### [SUPPLIED MATERIAL]

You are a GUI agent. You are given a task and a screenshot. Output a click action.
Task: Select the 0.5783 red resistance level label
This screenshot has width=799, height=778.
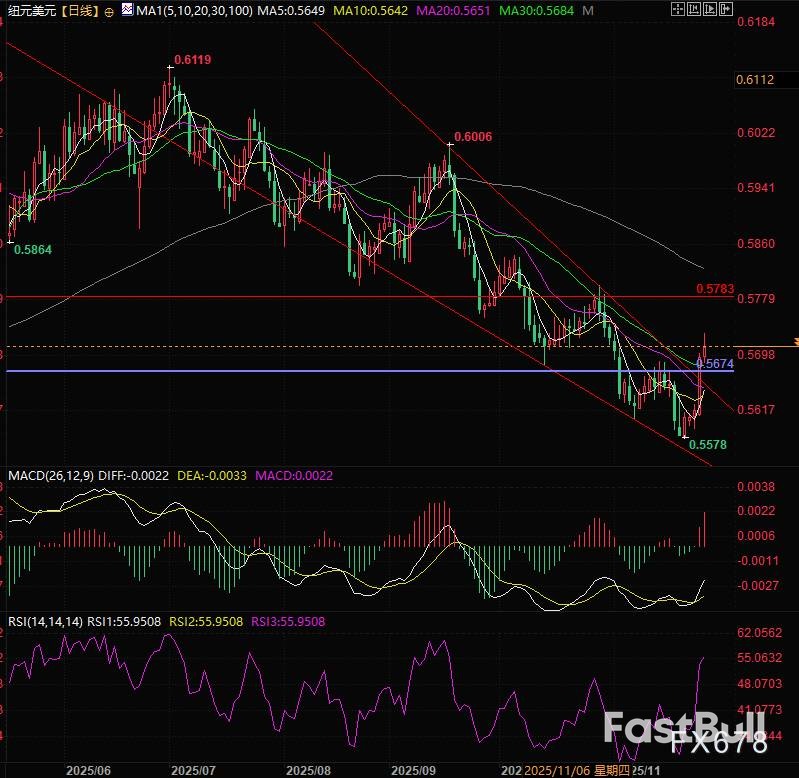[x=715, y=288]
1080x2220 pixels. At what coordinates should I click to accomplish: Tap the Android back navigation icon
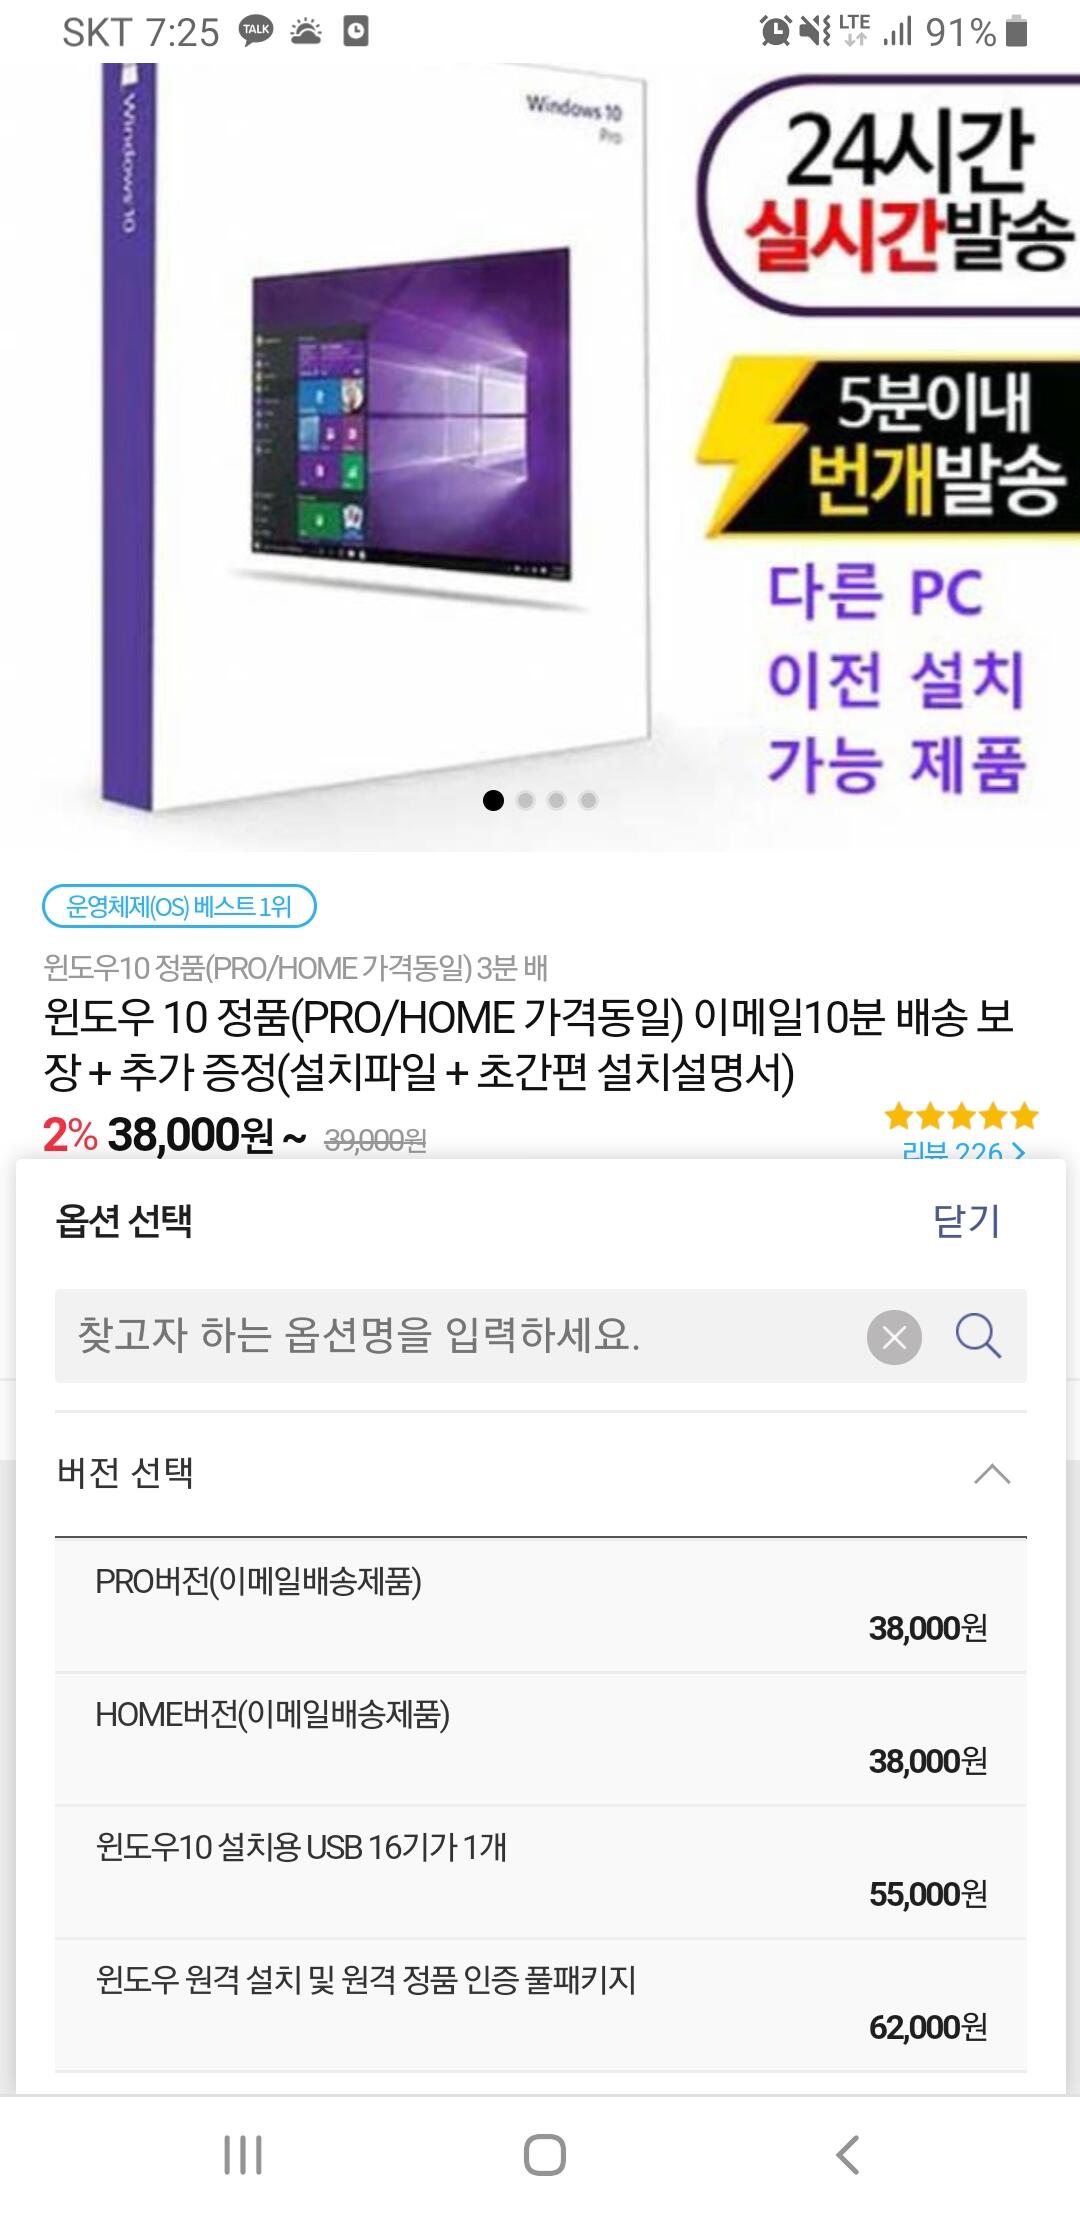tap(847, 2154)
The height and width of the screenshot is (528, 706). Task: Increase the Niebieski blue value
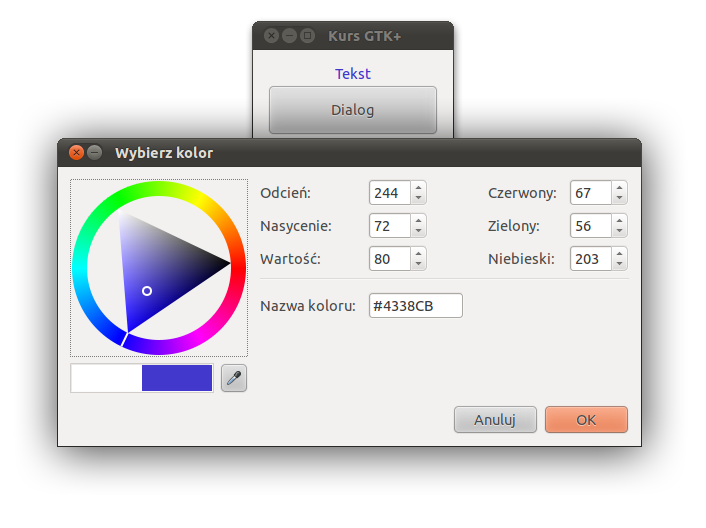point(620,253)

### [PROBLEM DESCRIPTION]
Rewrite every line of the entries above, substituting "image" for each "screenshot" and leaving everything else unchanged. Omit the pictures from your answer.

### [WRITTEN ANSWER]
You are a GUI agent. You are given a task and a image. Output a click action.
Task: Select the 0.5783 red resistance level label
This image has width=799, height=778.
[x=715, y=288]
1080x2220 pixels. At what coordinates should I click to accomplish: Tap the Android back navigation icon
tap(847, 2154)
The height and width of the image is (528, 706). Task: Increase the Niebieski blue value
point(620,253)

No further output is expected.